◆ **Excerpted text**:
########

Loaded for Bear: SA’s mining cadastre will take at least a year to be up and running
South African President Cyril Ramaphosa addresses delegates on the opening day of the Investing in African Mining Indaba in Cape Town, 5 February 2024. (Photo: Dwayne Senior / Bloomberg via Getty Images)
The provider for South Africa’s mining cadastre has been selected. Now the hard work begins.

The PMG consortium, which will be responsible for providing South Africa with a functional mining cadastre, will have its work cut out for it. 

Hugo Pienaar, chief economist at the Minerals Council, told a press briefing at the Cape Town Mining Indaba that “the first 12 months is the design phase. This is not going to happen in 2024”. 

loaded for bear South African President Cyril Ramaphosa addresses delegates on the opening day of the Investing in African Mining Indaba in Cape Town on Monday, 5 February 2024. (Photo: Dwayne Senior / Bloomberg via Getty Images)



The lack of a proper cadastre – an online portal that provides the public with a detailed picture of a country’s geological wealth and the state of play of operations and mining rights – is the main cause of a backlog of mining applications that now stands at around 3,000.

Minerals Council CEO Mzila Mthenjane told Daily Maverick that the council had offered technical assistance to help the Department of Mineral Resources and Energy (DMRE) address this challenge while the cadastre is being developed.

“We’ve offered as the Minerals Council, in the same way that the private sector is offering its capabilities to help with Transnet and Eskom and crime, to provide assistance with this. But we need to be invited in to understand what the situation is and to work with the DMRE to provide it with the capacity to address that backlog.”

Minerals and Energy Minister Gwede Mantashe said in prepared remarks to the Indaba that the implementation of the new licensing system “will take place over a period of time, as it requires migration of existing data from the old to the new system.”

########

◆ **Data listing**:
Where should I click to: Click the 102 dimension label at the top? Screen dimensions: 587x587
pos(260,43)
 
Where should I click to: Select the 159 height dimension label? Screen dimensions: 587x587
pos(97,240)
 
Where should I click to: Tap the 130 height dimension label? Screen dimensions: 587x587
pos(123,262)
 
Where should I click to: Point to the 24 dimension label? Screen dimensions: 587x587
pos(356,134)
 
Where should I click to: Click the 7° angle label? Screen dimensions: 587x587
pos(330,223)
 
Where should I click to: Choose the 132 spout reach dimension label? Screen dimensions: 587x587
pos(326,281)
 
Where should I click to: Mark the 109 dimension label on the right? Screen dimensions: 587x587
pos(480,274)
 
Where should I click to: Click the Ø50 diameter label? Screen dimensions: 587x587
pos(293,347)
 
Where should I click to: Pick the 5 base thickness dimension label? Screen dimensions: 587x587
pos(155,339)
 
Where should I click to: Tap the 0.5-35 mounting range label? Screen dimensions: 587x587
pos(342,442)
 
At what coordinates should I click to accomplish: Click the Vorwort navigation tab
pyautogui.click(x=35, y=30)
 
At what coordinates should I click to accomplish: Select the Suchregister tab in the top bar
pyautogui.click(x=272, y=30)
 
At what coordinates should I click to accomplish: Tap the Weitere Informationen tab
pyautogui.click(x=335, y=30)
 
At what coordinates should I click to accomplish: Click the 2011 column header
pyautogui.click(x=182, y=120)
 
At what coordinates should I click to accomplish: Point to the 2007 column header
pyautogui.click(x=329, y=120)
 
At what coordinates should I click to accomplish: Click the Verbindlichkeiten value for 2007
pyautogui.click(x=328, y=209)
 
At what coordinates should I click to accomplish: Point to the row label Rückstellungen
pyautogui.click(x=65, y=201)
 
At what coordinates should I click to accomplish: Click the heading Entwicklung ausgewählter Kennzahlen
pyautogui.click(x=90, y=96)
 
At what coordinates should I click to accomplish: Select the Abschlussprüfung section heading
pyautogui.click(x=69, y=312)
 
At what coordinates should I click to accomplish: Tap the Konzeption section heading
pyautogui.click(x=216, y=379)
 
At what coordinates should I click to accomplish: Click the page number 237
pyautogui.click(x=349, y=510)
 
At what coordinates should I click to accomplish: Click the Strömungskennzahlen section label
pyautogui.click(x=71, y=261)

########

◆ **Problem 1**: Rewrite the paragraph of the mining cadastre article that begins "The lack of a proper cadastre" in a shorter form, keeping its main facts.
◆ **Problem 2**: Continue the mining cadastre article from its final paragraph.

◆ **Task response 1**: South Africa has no proper cadastre, an online portal showing the country's geological wealth and the status of mining operations and rights. This is the main cause of a backlog of about 3,000 mining applications.

◆ **Task response 2**:
On that front, the minister said the process will be done one province at a time and that migration to the new system is to be completed within 12 months. 
That’s welcome news, but the road to the migration may be littered with potholes.

In Mpumalanga, for example, there are horror stories of piles of paper scattered around the DMRE offices. If there is any truth to these anecdotes, trying to make sense of that mess will be an arduous task, to say the least. 

A functional cadastre should shine a light of transparency on to this murky state of affairs, and that will probably not be welcomed by some.

There are suspicions that the Mpumalanga branch and other DMRE provincial offices are tainted by corruption, which thrives without transparency.

The DMRE’s Samrad system – which is currently used for mining applications – is effectively dysfunctional, and that raises other challenges.

How do you migrate data from a system that doesn’t work? And can the data be trusted?

Because of Samrad’s meltdown, much of the processing of applications is apparently being done manually – hence the reports of documents strewn around offices. 

How do you migrate a manual process to a digital one? There may quite literally be a paper trail, but that’s not something that lends itself easily to digitisation.

Then there is the scale of the backlog. Mantashe recently said it stood at around 3,000 applications, but is that indeed the case? Given how incapable the DMRE is, does it honestly have a handle on the situation?

Regardless of the exact number, the costs are real and huge. The Minerals Council estimates that the applications backlog is delaying R30-billion in investment.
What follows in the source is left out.